Optimization of donkey sperm vitrification: Effect of sucrose, sperm concentration, volume and package (0.25 and 0.5 mL straws)

Abstract

The aim of this study was to assess the effect of different factors affecting vitrification success of donkey sperm: extender, sperm concentration, volume and storage vessel type. In Experiment 1, sucrose supplementations at 0.25 and 0.1 M were compared using two base extenders (containing or not egg-yolk); in Experiment 2, three sperm concentrations were assessed: 100, 200 or 300 million sperm/mL; and in Experiment 3, three different sperm volumes (100, 160 and 200 μL) and two different storage vessels (0.25 and 0.5 mL straws) were assessed.
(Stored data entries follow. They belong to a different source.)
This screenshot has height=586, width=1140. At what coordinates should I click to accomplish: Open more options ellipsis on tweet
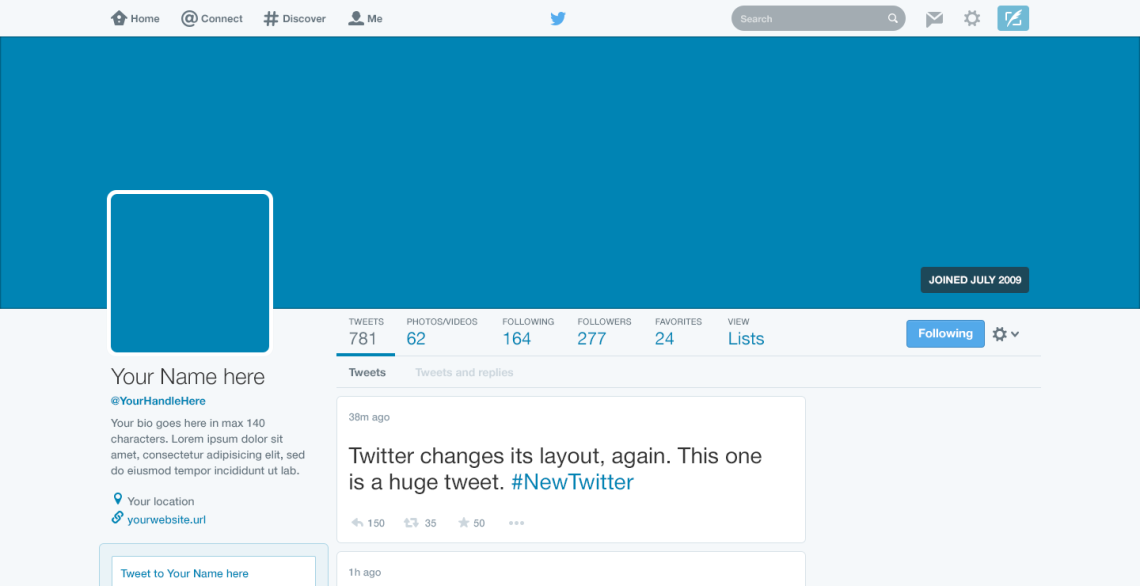[x=516, y=523]
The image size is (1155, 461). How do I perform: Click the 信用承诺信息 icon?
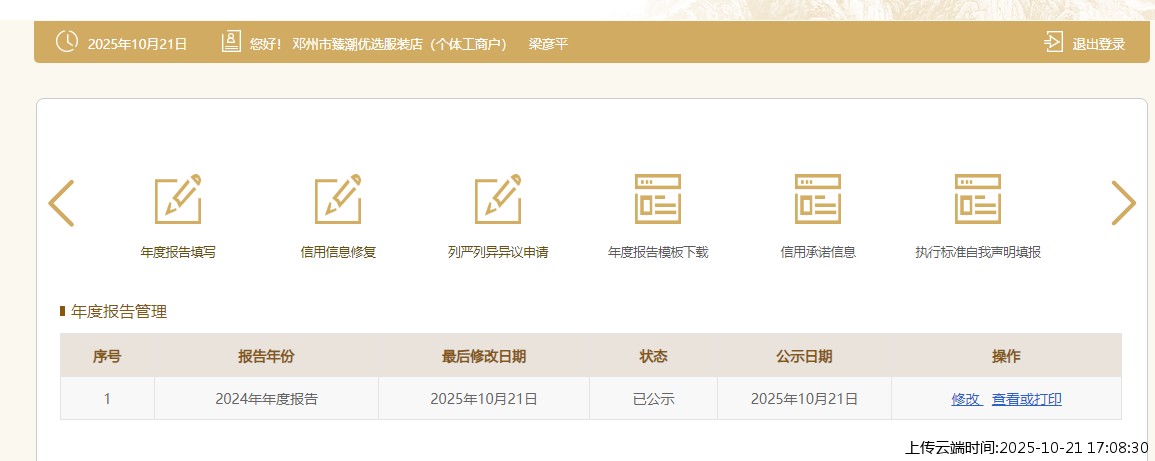pyautogui.click(x=818, y=199)
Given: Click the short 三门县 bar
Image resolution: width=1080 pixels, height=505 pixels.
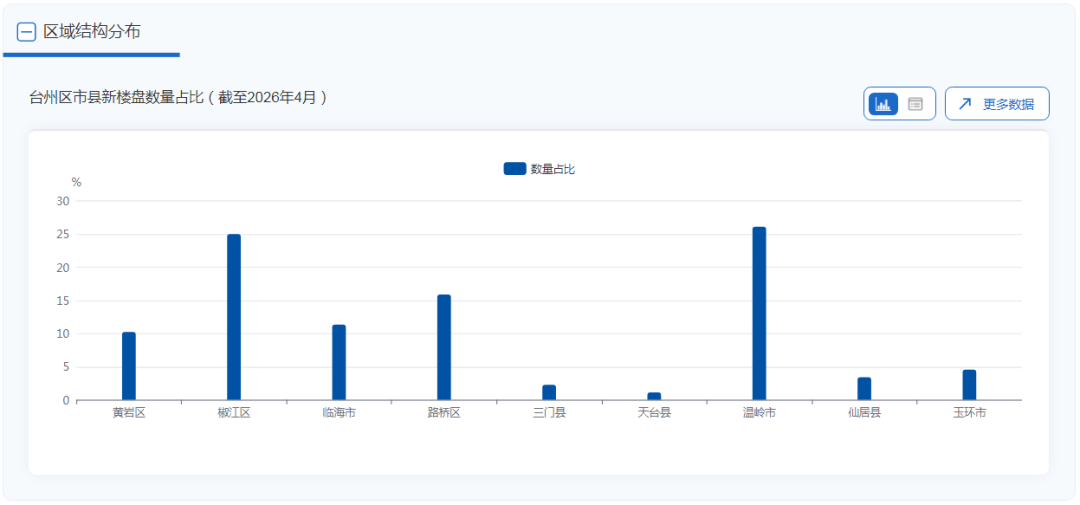Looking at the screenshot, I should [x=549, y=392].
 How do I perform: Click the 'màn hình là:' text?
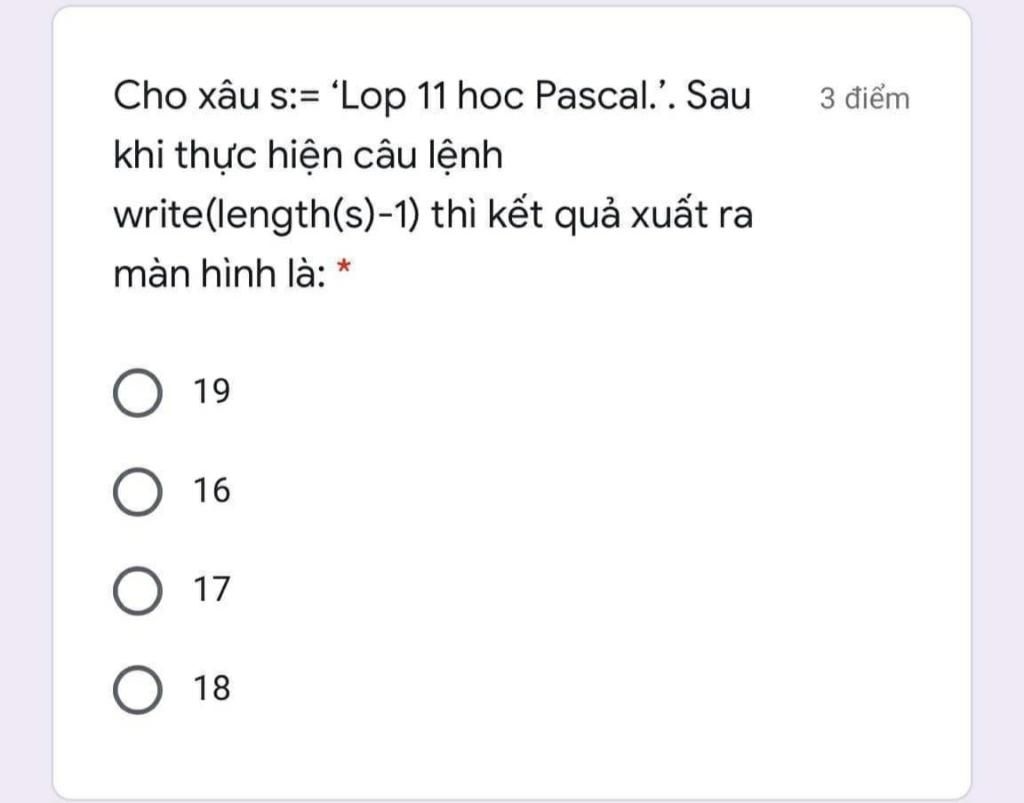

Sperm motility variables (CASA), plasma membrane and acrosome (evaluated under fluorescence microscopy) and sperm DNA integrity (flow cytometry) were evaluated after warming with comparisons of protocols. There was a greater total (55.7 ± 16.4%) and progressive (44.0 ± 11.5%) motility using the extender with egg-yolk and 0.1 M sucrose. There were no effects of sperm concentrations on vitrification results (P > 0.05). The 0.25 mL covered straw showed higher values than the 0.5 mL straw for total (50.0 ± 17.3% vs 2.0 ± 6.7%) and progressive (40.5 ± 14.9% vs 0.9 ± 1.5%) motility, plasma membrane (43.9 ± 14.4% vs 14.0 ± 16.4%) and acrosome integrity (51.5 ± 13.6% vs 28.0 ± 14.7%), respectively. In conclusion, values for donkey sperm quality variables after vitrification were greater using an extender containing egg-yolk and 0.1 M sucrose, at 300 million sperm/mL in 0.25 mL straws with outer covers.